24th Mar, 2009

What I learned

As a teacher I’m good at breaking skills down into smaller and smaller pieces so that when people demonstrate to me what they know by what or how they do a task, I can see the logical next step.

 

My background is in early education, a magnificent endeavor bestowing gifts that last a lifetime. Since the subject became food I find myself thinking how to help people learn about expressions in English like, “Easy as pie.” I’m not sure why we sat it. It’s easy to make mediocre pies, not easy to make good ones. Pie crust should be a national treasure because the simple beauty of transforming flour, butter (I don’t use anything else) and water is magic.

Three ingredients. Five when you add a bit of salt to bring out the flavor of the butter, and acid to tenderize the protein in the flour.  Nevertheless, each thing matters. The flour is governed by one principle: when mixed with water and given mechanical action, it produces gluten. Gluten gives strength to flour; something you want when you make bread, and absolutely do not want in crusts.

I’ve watched people struggle and have refined my responses accordingly, for example having them count the number of times they roll out the dough. No ingredient understands where you’re trying to take it; it only understands what you do to it. Roll it twenty times with forced intent, and you get a shingle every time.

Recipes often tell you to gather the flour, butter, water into a ball, and refrigerate it to rest before shaping it to fit a tart pan. Refrigeration firms up the butter, so you need to develop a strategy to get it soft enough to roll. After observing most people resorting to force, I learned to say, “Things turn out the way you make them.” Back away from the pastry bat ….

Flour doesn’t like to be handled when the result demands tenderness. Yet ingredients, particularly the fat, need to be cold. It’s why we add ice the water to the flour after the butter is worked in. Chilled fat either laminates, creating flaking crust, or coats the flour, creating a tender, melting crumb.

 If I chill everything beforehand, then I can avoid having to refrigerate a dough later. Cold bowl and flour. The butter is supposed to be cold. I don’t have ice at the studio, so I go to my neighbor, Ken’s Pizza, for a few cubes.

 When I use the food processor, I start with flour and a pinch of salt, pulse to loosen it and make it ready to meet the butter. I cut the butter into what I think of as thumb-sized pieces. I pulse to break the butter into smaller pieces, readying the butter to take on the flour.

 

If I leave the butter in pea-sized pieces, I can get the finished tart to laminate, having created layers of flour, butter and water. The water gives off steam while baking, leaving butter to fry the flour flaky. If I process the butter to sand, before adding water, I end up with a fine crumb.

I add a teaspoon of white wine vinegar to the iced water. There is an argument about whether the vinegar tenderizes the protein or not. I’m of the opinion that it does, so as a matter of belief, I do it. Sometimes intent wins out over science.

With the machine running, I add the water, a tablespoon at a time, until it is just short of gathering. I don’t want that ball to form, because as it rolls around the inside of the processor, and while it’s being worked, gluten develops.

I dust the counter with flour and dump the dough. Depending upon how it looks, whether the butter and flour seem completely incorporated or not, I may gather the dough into a cake, set it on it’s side, and press the top to re-flatten. I’m not kneading.

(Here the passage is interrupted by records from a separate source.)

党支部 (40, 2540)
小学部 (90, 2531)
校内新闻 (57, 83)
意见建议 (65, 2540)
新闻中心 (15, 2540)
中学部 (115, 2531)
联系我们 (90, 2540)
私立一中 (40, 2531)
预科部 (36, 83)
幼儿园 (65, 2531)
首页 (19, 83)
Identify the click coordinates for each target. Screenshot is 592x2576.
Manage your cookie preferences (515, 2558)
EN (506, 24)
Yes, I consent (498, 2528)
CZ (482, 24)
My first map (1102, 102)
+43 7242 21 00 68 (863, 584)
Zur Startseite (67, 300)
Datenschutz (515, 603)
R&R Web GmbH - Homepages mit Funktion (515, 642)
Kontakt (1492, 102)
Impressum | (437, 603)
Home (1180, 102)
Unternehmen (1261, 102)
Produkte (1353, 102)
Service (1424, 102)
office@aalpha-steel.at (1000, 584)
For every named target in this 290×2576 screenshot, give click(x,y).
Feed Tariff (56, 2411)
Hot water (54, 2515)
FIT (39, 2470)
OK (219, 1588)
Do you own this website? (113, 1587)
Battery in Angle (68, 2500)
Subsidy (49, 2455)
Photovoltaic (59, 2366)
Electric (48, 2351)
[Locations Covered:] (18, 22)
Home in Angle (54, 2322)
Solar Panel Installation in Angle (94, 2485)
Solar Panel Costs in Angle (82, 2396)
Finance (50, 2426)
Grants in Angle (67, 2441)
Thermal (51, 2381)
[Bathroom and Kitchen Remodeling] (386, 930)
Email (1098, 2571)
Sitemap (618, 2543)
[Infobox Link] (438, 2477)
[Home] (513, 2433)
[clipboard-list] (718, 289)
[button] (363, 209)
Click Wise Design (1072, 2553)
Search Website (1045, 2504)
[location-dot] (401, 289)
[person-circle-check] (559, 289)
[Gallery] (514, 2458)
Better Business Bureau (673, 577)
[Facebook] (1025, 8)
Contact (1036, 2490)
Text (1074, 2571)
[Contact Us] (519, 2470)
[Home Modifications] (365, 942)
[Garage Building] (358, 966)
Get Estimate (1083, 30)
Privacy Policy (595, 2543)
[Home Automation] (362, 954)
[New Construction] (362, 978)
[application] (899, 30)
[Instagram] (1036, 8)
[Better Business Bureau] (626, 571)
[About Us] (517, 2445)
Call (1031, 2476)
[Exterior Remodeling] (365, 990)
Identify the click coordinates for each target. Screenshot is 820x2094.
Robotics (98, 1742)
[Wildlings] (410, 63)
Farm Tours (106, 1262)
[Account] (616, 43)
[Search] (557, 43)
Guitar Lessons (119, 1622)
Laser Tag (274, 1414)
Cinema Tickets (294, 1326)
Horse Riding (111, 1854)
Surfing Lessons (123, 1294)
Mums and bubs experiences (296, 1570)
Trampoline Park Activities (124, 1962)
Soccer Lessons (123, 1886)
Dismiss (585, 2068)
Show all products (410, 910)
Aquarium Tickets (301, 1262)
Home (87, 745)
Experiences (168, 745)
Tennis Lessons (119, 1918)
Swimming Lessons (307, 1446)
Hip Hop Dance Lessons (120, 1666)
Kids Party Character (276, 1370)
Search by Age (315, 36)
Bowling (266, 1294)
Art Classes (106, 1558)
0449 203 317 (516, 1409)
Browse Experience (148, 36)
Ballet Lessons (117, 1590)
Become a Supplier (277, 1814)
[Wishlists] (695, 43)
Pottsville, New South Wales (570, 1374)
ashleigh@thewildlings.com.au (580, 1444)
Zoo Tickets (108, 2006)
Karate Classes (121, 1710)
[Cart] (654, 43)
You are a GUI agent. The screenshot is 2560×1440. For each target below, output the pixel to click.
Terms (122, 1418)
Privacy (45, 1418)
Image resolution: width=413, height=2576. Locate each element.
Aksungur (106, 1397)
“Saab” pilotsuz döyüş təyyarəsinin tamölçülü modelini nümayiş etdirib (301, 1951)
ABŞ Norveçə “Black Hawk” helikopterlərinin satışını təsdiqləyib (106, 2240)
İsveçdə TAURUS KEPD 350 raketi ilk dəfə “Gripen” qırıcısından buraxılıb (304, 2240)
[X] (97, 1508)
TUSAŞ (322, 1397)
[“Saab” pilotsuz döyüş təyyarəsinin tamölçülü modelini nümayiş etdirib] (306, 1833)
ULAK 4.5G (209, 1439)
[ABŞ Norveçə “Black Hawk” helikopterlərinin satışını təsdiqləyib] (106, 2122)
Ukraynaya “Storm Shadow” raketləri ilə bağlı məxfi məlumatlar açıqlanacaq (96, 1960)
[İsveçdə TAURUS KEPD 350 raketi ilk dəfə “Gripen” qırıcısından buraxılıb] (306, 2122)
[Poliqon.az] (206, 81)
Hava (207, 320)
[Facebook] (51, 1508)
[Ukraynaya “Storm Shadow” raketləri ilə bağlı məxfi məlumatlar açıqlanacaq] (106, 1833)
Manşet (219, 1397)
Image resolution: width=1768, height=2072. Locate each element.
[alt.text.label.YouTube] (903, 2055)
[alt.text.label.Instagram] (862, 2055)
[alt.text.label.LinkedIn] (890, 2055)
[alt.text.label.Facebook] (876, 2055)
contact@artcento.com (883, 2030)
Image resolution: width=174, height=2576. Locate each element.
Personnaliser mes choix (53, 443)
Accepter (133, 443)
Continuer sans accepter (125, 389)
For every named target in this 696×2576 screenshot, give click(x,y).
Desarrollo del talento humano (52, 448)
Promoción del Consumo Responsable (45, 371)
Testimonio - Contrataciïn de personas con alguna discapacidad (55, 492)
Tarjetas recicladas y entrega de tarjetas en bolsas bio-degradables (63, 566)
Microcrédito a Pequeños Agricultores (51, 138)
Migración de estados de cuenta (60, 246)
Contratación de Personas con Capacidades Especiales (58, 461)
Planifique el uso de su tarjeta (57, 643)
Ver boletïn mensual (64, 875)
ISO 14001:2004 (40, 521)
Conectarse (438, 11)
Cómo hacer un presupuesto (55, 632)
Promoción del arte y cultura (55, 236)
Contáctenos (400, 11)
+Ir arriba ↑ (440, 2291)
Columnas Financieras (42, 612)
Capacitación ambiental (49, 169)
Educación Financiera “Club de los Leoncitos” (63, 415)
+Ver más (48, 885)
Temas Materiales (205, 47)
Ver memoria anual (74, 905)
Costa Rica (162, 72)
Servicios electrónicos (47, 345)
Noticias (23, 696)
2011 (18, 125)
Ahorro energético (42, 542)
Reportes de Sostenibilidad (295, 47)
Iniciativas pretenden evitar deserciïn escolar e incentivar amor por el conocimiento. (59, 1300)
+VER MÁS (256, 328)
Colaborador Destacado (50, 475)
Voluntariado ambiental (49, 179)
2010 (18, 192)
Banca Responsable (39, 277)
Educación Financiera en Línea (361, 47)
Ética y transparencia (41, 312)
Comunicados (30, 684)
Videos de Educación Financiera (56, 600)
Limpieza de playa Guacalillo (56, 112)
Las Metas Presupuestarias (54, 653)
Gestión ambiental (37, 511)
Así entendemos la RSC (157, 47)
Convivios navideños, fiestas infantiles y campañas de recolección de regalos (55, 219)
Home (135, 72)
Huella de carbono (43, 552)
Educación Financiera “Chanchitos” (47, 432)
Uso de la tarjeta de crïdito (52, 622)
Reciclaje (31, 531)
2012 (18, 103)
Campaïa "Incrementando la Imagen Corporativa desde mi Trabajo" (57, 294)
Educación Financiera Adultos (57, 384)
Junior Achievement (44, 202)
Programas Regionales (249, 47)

Now comes the key part. The dough, about an inch thick and as round as a saucer, submits to the rolling pin as I operate with the understanding that time is no longer my friend, I roll the soft dough away from me in one pass making it thin and also wide enough to fit the tart pan. Then I roll from the center toward me creating an oval as wide as the tart pan. So far I’ve only rolled once.

I turn the dough and repeat the same action, one roll away from me, another one toward me. Now with just two passes, I have a tart dough that will fit the tart pan and be tender beyond belief. The dough fits into the tart pan, is trimmed, allowed to rest and firm up before baking. If you don’t win the church bake-off doing this, I’ll be surprised. That took 40 years.